Output the lines from the one containing "You are a GUI" through the last line of the material below, exactly; please do not include pictures.

• [Given data]
════════
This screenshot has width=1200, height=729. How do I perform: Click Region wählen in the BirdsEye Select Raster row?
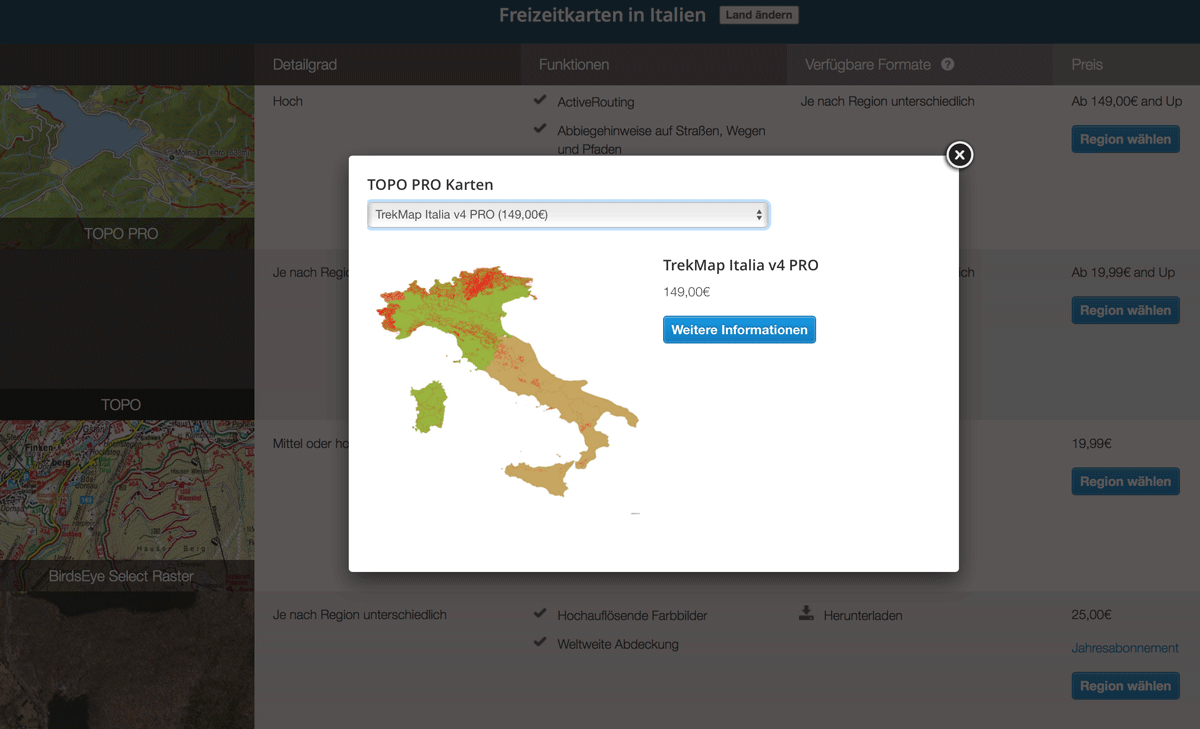(x=1125, y=481)
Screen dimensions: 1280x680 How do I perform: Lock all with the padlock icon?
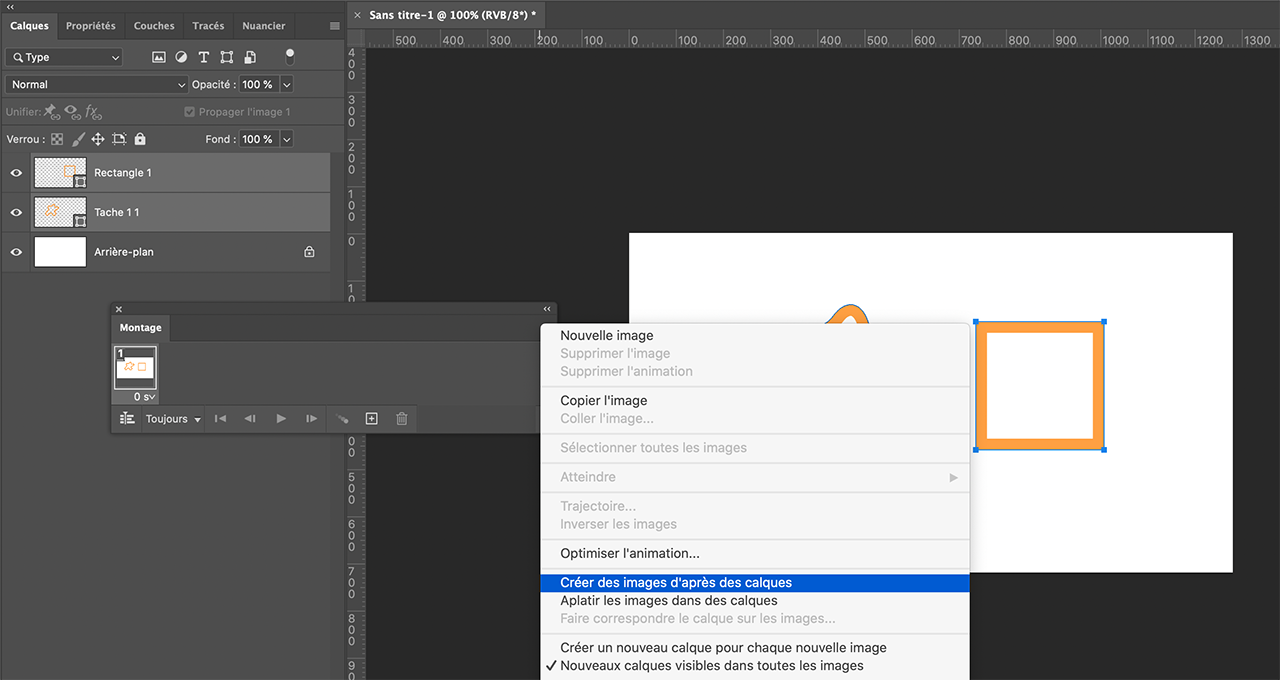click(140, 139)
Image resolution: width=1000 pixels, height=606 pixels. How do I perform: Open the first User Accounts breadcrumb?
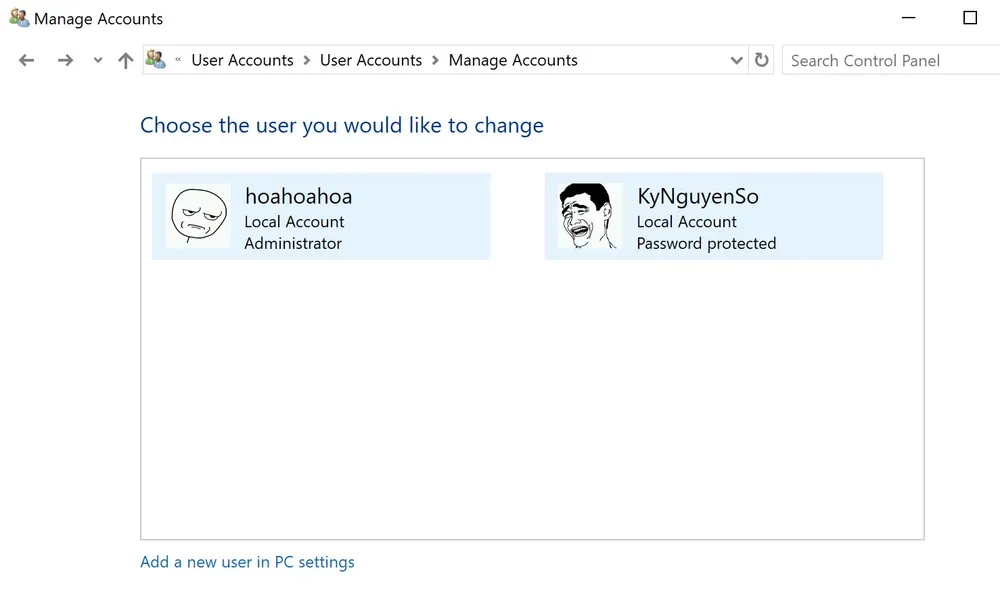pyautogui.click(x=242, y=60)
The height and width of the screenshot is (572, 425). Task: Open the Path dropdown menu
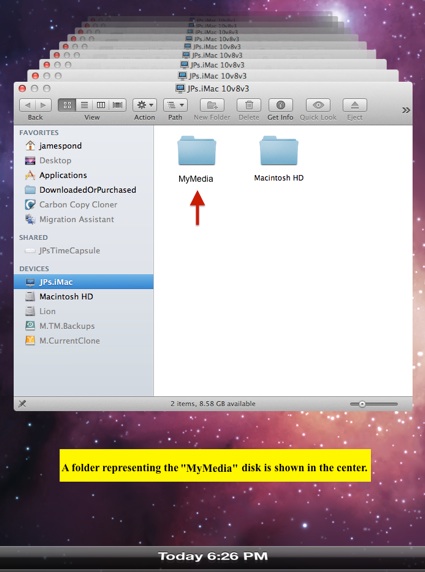(175, 105)
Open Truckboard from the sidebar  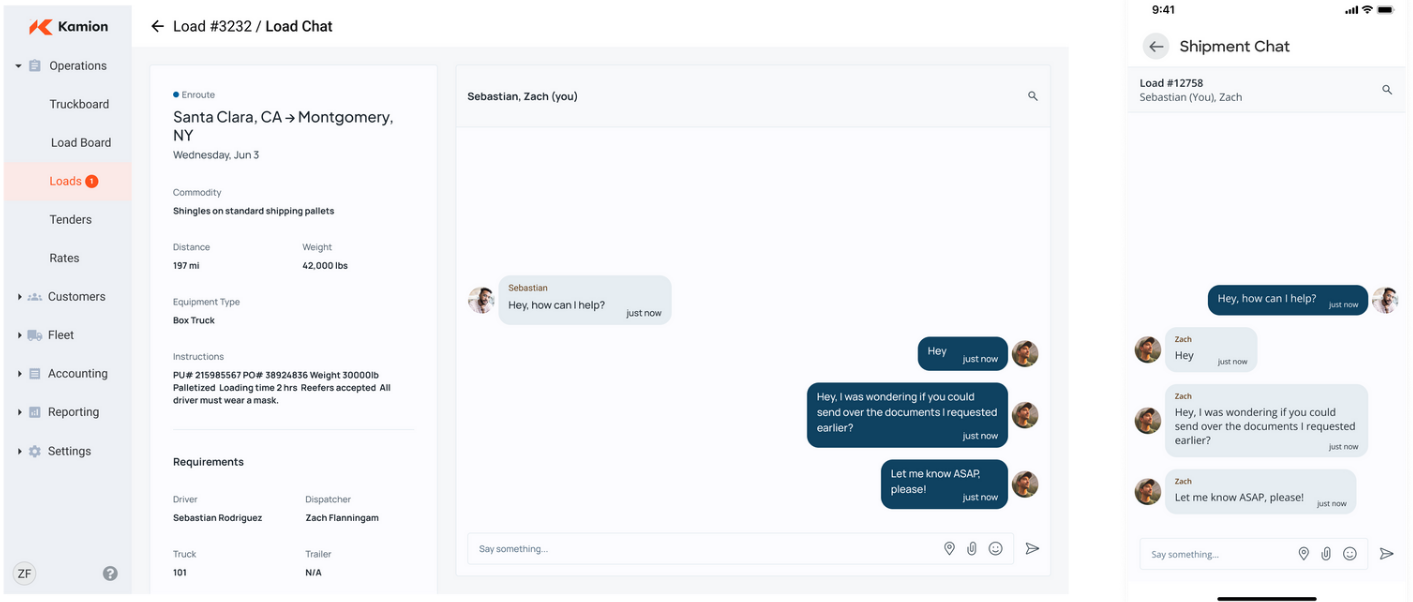pyautogui.click(x=79, y=104)
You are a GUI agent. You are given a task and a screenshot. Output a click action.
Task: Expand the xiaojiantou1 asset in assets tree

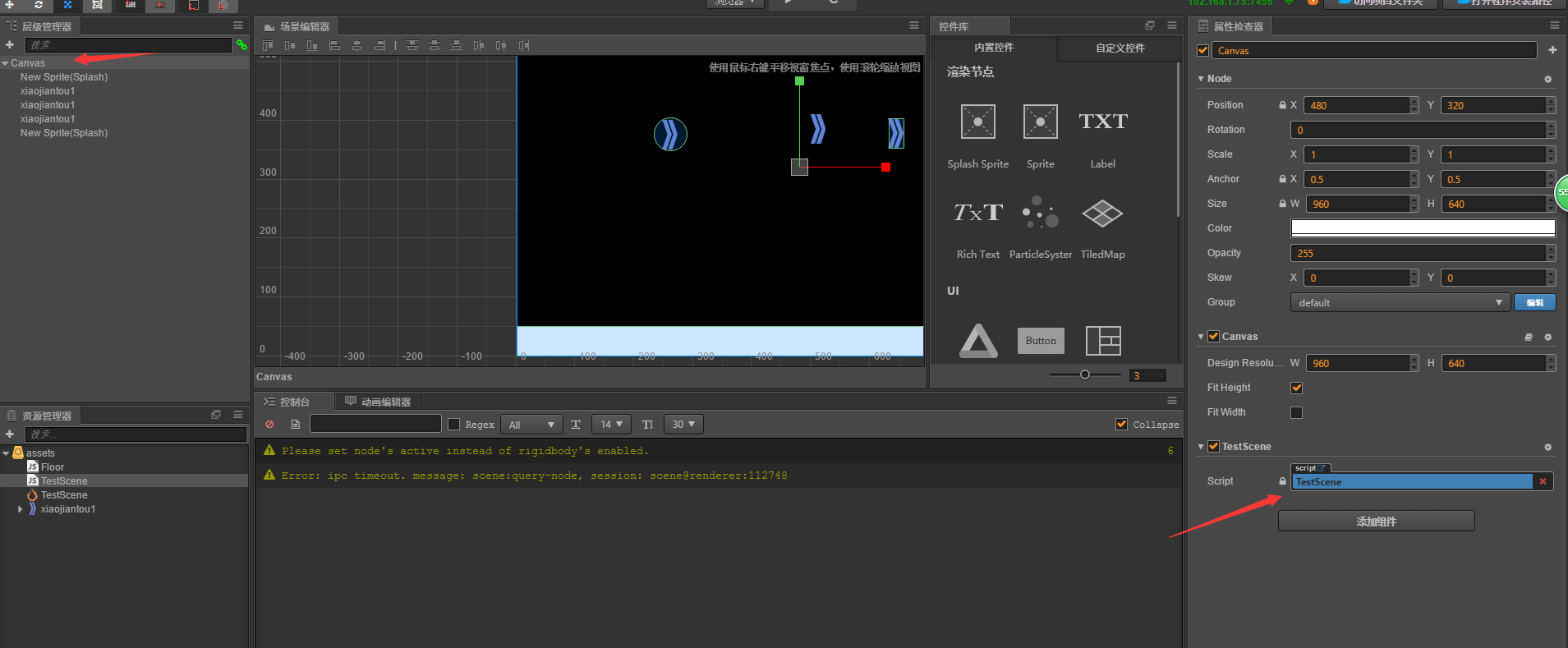(x=21, y=509)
════════
• [Completed exercise]
You are a GUI agent. You are given a task and a screenshot. Output a click action.
Task: Expand the xiaojiantou1 asset in assets tree

(x=21, y=509)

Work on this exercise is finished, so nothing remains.